* _STATED GOAL_
Pull out every one of the records below and reproduce each of their lines word for word.

(Extracted data entries)
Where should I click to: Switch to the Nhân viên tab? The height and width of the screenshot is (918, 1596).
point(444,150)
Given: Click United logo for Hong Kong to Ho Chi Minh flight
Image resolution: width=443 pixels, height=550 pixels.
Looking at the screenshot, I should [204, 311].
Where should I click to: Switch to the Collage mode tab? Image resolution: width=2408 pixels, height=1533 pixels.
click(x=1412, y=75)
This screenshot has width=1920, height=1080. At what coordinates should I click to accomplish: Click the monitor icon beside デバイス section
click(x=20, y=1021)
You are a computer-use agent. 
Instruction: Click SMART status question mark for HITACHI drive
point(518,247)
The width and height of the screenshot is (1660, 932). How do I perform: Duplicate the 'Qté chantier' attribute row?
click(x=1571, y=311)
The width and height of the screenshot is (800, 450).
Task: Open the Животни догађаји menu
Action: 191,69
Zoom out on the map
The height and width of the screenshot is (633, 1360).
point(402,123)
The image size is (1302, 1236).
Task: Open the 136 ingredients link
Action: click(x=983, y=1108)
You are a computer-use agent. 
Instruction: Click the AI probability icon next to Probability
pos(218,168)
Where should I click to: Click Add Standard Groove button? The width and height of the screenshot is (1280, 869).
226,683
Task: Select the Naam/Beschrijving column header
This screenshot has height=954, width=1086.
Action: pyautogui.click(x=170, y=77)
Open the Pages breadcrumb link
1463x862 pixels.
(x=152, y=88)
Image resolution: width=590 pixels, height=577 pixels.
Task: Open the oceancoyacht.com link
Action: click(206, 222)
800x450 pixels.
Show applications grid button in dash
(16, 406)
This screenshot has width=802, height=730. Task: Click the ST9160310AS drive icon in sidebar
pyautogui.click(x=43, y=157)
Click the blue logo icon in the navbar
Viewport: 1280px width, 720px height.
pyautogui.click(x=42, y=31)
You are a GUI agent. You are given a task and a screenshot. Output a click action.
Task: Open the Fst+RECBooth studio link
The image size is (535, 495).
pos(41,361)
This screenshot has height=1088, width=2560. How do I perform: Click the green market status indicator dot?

* _ANSWER FOR THE TASK_
Where should I click to: Switch to the Nhân viên tab? The height and width of the screenshot is (918, 1596).
point(444,150)
Given: Click United logo for Hong Kong to Ho Chi Minh flight
Image resolution: width=443 pixels, height=550 pixels.
Looking at the screenshot, I should [204, 311].
Where should I click to: Switch to the Collage mode tab? Image resolution: width=2408 pixels, height=1533 pixels.
click(x=1412, y=75)
This screenshot has width=1920, height=1080. At what coordinates should I click to accomplish: Click the monitor icon beside デバイス section
click(x=20, y=1021)
You are a computer-use agent. 
Instruction: Click SMART status question mark for HITACHI drive
point(518,247)
The width and height of the screenshot is (1660, 932). How do I perform: Duplicate the 'Qté chantier' attribute row?
click(x=1571, y=311)
The width and height of the screenshot is (800, 450).
Task: Open the Животни догађаји menu
Action: 191,69
Zoom out on the map
The height and width of the screenshot is (633, 1360).
point(402,123)
The image size is (1302, 1236).
Task: Open the 136 ingredients link
Action: click(x=983, y=1108)
You are a computer-use agent. 
Instruction: Click the AI probability icon next to Probability
pos(218,168)
Where should I click to: Click Add Standard Groove button? The width and height of the screenshot is (1280, 869).
226,683
Task: Select the Naam/Beschrijving column header
This screenshot has height=954, width=1086.
Action: pyautogui.click(x=170, y=77)
Open the Pages breadcrumb link
1463x862 pixels.
(x=152, y=88)
Image resolution: width=590 pixels, height=577 pixels.
Task: Open the oceancoyacht.com link
Action: click(206, 222)
800x450 pixels.
Show applications grid button in dash
(16, 406)
This screenshot has width=802, height=730. Task: Click the ST9160310AS drive icon in sidebar
pyautogui.click(x=43, y=157)
Click the blue logo icon in the navbar
Viewport: 1280px width, 720px height.
pyautogui.click(x=42, y=31)
You are a GUI agent. You are given a task and a screenshot. Output a click action.
Task: Open the Fst+RECBooth studio link
The image size is (535, 495).
pos(41,361)
This screenshot has height=1088, width=2560. How do I perform: Click the green market status indicator dot?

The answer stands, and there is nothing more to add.